Gameboy Emulator - Picture Processing Unit - Display Output
The PPU is the rendering end of the gameboy/gameboy color. It uses 16KB of VRAM (8KB on the original gameboy) to render to a 160x144 pixel LCD. The unit manages visual data, and renders backgrounds, window and sprites to the screen.
VGA Output
To start with this emulation, I want to be able to see the output. Since the FPGA board I'm using has an build in VGA output port, I'd like to be able to render the LCD panel to a VGA monitor. The gameboy LCD refreshes at 59.7275 frames per second, so I should be able to get away with a 60hz standard.
To start I made a basic class to contain timing information:
class VideoRegion(object):
def __init__(self, active, front_porch, sync, back_porch):
self.active = active
self.front_porch = front_porch
self.sync = sync
self.back_porch = back_porch
def total(self):
return self.active + self.front_porch + self.sync + self.back_porch
Then I created an amaranth module which can will keep track of which part of the video we're on. This module can be reused for horizontal and vertical timing. For horizontal timing the pixel clock is used as the input, for the vertical timing the horizontal overflow pulse is used.
class VideoState(enum.Enum):
"""
Represents section of video
"""
ACTIVE = 0 # Video is currently sending
FP = 1 # Front porch
SYNC = 2 # Sync section
BP = 3 # Back porch
class VideoCounter(wiring.Component):
"""
Horizontal or vertical video counter
"""
def __init__(self, region):
self.region = region
super().__init__({
"clk_en": In(1), # Pixel clock or horizontal clock
"state": Out(VideoState),
"ovf": Out(1)
})
def elaborate(self, platform):
m = Module()
counter = Signal(range(self.region.total()))
ovf = Signal()
m.d.comb += ovf.eq(counter == self.region.total() - 1)
m.d.comb += self.ovf.eq(ovf & self.clk_en)
# Map video section
with m.If(counter < self.region.back_porch):
m.d.comb += self.state.eq(VideoState.BP)
with m.Elif(counter < self.region.back_porch + self.region.active):
m.d.comb += self.state.eq(VideoState.ACTIVE)

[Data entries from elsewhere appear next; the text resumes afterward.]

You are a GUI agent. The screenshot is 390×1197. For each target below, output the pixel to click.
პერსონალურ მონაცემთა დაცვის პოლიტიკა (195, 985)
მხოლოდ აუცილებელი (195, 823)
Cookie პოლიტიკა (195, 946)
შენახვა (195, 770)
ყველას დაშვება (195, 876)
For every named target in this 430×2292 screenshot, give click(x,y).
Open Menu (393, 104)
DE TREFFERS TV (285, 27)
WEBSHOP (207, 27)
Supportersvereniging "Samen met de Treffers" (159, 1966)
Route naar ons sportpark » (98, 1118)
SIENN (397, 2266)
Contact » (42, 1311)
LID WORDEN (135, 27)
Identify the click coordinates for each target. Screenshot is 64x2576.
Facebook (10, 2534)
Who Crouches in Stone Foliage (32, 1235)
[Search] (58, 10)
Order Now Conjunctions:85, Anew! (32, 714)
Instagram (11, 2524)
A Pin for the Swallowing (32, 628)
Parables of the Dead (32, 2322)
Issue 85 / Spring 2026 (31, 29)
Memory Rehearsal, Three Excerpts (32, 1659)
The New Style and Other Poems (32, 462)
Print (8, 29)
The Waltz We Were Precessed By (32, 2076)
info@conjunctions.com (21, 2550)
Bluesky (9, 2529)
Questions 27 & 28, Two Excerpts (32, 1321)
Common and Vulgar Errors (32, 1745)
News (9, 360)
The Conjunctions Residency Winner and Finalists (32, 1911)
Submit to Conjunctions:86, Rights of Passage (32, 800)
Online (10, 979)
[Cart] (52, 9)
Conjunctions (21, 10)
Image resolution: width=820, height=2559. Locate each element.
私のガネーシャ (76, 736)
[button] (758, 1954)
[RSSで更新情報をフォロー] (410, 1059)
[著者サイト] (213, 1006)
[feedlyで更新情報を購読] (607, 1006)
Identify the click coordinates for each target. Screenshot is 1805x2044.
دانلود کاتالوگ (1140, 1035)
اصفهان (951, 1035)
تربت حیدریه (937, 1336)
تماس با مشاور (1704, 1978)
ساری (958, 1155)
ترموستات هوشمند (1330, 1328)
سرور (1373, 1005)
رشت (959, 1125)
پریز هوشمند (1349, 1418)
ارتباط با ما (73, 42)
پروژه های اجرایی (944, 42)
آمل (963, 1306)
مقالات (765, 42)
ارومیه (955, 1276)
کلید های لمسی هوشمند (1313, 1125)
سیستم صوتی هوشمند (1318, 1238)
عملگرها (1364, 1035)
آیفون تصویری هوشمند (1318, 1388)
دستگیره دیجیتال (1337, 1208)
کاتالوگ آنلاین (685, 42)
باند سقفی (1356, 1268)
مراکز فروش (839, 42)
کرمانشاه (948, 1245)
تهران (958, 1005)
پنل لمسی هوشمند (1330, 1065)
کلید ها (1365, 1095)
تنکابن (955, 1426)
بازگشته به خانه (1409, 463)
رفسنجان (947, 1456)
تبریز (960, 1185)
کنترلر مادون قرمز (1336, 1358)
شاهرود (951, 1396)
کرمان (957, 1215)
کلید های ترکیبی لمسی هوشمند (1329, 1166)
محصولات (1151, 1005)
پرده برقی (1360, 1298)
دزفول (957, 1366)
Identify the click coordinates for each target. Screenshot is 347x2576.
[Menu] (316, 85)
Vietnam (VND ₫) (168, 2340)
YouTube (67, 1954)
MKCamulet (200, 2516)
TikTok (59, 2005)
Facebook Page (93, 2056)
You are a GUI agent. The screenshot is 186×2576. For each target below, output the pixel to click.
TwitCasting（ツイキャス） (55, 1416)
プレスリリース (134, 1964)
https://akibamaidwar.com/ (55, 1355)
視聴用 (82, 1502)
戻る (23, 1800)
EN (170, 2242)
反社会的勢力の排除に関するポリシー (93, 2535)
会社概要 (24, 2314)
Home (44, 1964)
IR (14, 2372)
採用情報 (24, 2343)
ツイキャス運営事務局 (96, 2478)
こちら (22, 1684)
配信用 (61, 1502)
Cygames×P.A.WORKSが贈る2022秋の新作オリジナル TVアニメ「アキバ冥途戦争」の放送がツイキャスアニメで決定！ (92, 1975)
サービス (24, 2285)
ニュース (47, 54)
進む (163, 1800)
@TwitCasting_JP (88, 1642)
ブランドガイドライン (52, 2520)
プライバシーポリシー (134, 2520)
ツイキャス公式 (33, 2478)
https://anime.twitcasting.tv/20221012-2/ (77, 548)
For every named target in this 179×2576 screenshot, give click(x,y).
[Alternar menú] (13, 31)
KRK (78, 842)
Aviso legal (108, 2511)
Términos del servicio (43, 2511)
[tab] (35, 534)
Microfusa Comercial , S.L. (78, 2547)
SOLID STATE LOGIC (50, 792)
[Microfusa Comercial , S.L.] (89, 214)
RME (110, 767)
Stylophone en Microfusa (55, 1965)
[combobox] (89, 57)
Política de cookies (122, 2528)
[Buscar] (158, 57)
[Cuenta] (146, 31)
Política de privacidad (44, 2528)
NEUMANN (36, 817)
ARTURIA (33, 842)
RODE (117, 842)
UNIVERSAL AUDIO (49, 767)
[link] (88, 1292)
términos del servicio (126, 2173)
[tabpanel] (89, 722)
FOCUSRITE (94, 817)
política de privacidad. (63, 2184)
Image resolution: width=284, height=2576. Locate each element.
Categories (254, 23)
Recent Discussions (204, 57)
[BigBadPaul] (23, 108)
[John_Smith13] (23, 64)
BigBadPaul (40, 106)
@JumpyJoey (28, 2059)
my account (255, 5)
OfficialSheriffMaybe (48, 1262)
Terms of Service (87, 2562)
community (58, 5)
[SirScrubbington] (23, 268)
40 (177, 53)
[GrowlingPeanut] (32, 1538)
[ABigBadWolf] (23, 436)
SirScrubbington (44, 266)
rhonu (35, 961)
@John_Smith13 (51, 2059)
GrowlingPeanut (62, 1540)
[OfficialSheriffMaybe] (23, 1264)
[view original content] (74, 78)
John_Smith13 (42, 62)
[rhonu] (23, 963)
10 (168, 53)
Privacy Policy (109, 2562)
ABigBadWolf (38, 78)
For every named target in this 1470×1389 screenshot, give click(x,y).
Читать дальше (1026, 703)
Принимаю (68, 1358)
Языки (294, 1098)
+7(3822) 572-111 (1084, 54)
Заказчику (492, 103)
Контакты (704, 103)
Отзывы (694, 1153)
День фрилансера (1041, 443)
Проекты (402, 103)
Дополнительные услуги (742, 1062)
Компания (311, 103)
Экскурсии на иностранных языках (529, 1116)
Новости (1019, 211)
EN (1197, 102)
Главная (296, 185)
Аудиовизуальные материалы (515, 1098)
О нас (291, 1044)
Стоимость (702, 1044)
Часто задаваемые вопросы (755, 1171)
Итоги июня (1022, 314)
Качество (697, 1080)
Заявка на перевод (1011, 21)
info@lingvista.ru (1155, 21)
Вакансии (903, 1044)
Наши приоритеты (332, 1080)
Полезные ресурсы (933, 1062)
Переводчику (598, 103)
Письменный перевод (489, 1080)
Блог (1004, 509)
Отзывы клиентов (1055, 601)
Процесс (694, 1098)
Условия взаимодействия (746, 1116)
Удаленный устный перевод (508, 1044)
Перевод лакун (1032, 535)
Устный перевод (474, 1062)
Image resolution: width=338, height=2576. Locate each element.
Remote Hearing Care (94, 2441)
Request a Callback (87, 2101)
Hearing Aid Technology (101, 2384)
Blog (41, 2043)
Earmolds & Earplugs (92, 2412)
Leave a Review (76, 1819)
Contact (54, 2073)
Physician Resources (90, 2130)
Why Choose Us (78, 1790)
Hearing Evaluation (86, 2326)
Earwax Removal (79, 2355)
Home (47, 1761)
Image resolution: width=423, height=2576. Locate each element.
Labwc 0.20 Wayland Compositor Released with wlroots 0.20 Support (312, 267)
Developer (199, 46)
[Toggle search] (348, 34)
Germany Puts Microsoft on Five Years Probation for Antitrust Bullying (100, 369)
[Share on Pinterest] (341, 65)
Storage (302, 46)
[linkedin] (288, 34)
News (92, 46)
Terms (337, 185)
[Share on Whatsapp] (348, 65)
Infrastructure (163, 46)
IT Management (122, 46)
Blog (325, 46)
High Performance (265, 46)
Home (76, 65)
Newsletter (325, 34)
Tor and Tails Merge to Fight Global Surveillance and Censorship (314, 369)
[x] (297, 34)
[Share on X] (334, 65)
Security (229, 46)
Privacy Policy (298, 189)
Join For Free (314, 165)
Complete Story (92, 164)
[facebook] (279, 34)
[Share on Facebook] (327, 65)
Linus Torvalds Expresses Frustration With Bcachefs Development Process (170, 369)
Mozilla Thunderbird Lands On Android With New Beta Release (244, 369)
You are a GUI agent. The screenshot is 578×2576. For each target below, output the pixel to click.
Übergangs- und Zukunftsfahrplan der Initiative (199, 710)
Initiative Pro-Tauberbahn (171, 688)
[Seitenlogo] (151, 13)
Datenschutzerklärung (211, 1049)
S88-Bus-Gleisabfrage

with m.Elif(counter < self.region.back_porch + self.region.active + self.region.sync):
m.d.comb += self.state.eq(VideoState.FP)
with m.Else():
m.d.comb += self.state.eq(VideoState.SYNC)
with m.If(self.clk_en):
with m.If(self.ovf):
m.d.sync += counter.eq(0)
with m.Else():
m.d.sync += counter.eq(counter + 1)
return m
With the region out of the way, I just need a way to stream in data and make sure it aligns with video being sent out. I start with a signature and pixel container:
from amaranth.lib import wiring, data
from amaranth.lib.wiring import In, Out
def pixel_shape(width):
return data.StructLayout({
"r": width,
"g": width,
"b": width
})
class Stream(wiring.Signature):
def __init__(self, shape):
super.__init__({
"data": Out(shape),
"valid": Out(1),
"ready": In(1),
"vsync": Out(1)
})
I start with driver module. It takes a stream of pixels in, and outputs the vga data and sync signals. The polarity flag is used since some resolutions expect a normally on sync, others a normally off sync. Most monitors don't seem to use this polarity anymore, but it's good to have consistent. The pixel division allows us to set the pixel clock as a ratio of the input clock. For example an 800x600 resolution at 60Hz has a 40MHz clock, so we can use a synthesized clock of 120MHz and divide by 3.
class Polarity(object):
POS = 0
NEG = 1
class VgaDriver(wiring.Component):
def __init__(self, pix_divide,
hregion,
vregion,
polarity = Polarity.POS
shape = signature.PixelLayout()):
self.hregion = hregion
self.vregion = vregion
self.pix_divide = pix_divide
self.polarity = polarity
super.__init__({
"consume": In(Stream(shape)),
"data": Out(12),
"hsync": Out(1),
"vsync": Out(1)
})
The pixel clock division is done using a simple counter.
# Pixel clock divider
pix_counter = Signal(range(self.pix_divide))
pix_clk = Signal()
m.d.comb += pix_clk.eq(pix_counter == 0)
with m.If(pix_counter == self.pix_divide - 1):
m.d.sync += pix_counter.eq(0)
with m.Else():
m.d.sync += pix_counter.eq(pix_counter + 1)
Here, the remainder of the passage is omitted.